Characterization of Metabolic and Brain Effects of Rising Glucagon During an Oral Glucose Challenge

May 4, 2020 updated by: University Hospital Tuebingen

Metabolic and Central Nervous System Characterisation of the Phenotype of Non-suppressed (Rising) Glucagon After Glucose Challenge

The investigators previously characterized a phenotype with non-suppressed glucagon at 120 minutes after standardized oral glucose load. This phenotype is associated with healthy metabolic traits such as lower BMI, higher insulin sensitivity and lower liver fat content. Glucagon is a pleiotropic hormone that, besides its main action on increasing endogenous glucose production, also reduces appetite and increases basal energy expenditure. The aims of this study are to i. detect functional differences in the appetite-related central nervous system (CNS) areas between the suppressed and non-suppressed glucagon phenotype ii. mimick the non-suppressed glucagon phenotype in those participants who suppress glucagon by administering a very-low-dose glucagon infusion and retest them.

Study Overview

Status

Completed

Conditions

Intervention / Treatment

Study Type

Interventional

Enrollment (Actual)

32

Phase

  • Not Applicable

Contacts and Locations

This section provides the contact details for those conducting the study, and information on where this study is being conducted.

Study Locations

  • Germany
      • Tübingen, Germany, 72076
        • University Hospital Tübingen

Participation Criteria

Researchers look for people who fit a certain description, called eligibility criteria. Some examples of these criteria are a person's general health condition or prior treatments.

Eligibility Criteria

Ages Eligible for Study

18 years to 70 years (Adult, Older Adult)

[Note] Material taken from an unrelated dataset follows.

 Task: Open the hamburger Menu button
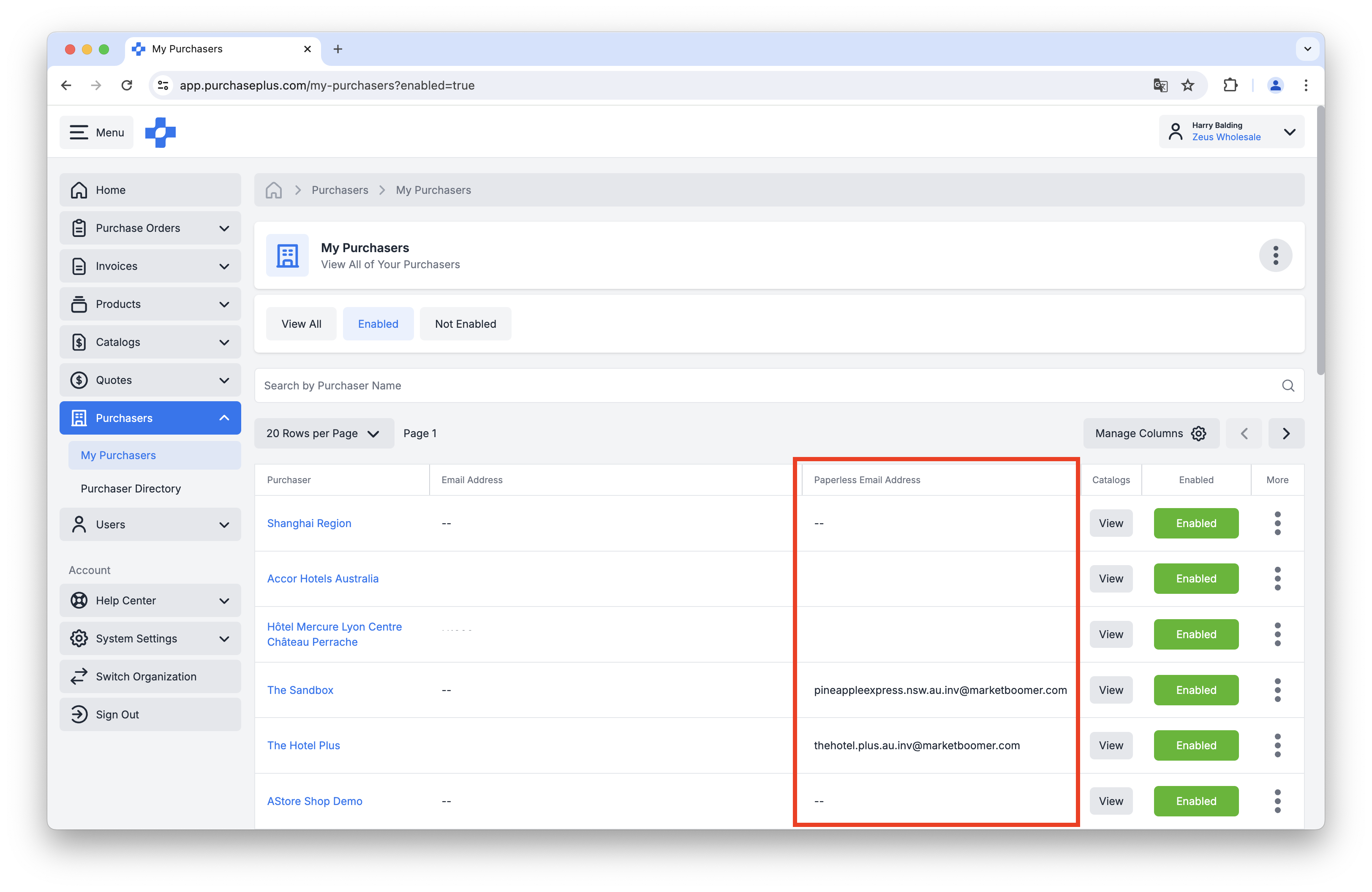click(96, 133)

Accepts Healthy Volunteers

No

Genders Eligible for Study

All

Description

Inclusion Criteria:

  • BMI 18.5- 29.9 kg/m2
  • written informed consent

Exclusion Criteria:

  • Current

    1. febrile infection with temperatures> 38.5 ° C in the last 14 days
    2. Blood donation within the last 12 weeks Pre-study Inclusion

  • Chronic diseases:

    1. Diabetes mellitus
    2. Known liver diseases (hepatitisB/C, hemochromatosis, NASH)
    3. Chronic inflammatory diseases (rheumatoid arthritis, Crohn's disease, ulcerative colitis) chronic renal insufficiency
    4. Cancer (known malignant disease)
    5. psychiatric diagnoses (bipolar disorder, schizophrenia, psychoses, depression, agoraphobia)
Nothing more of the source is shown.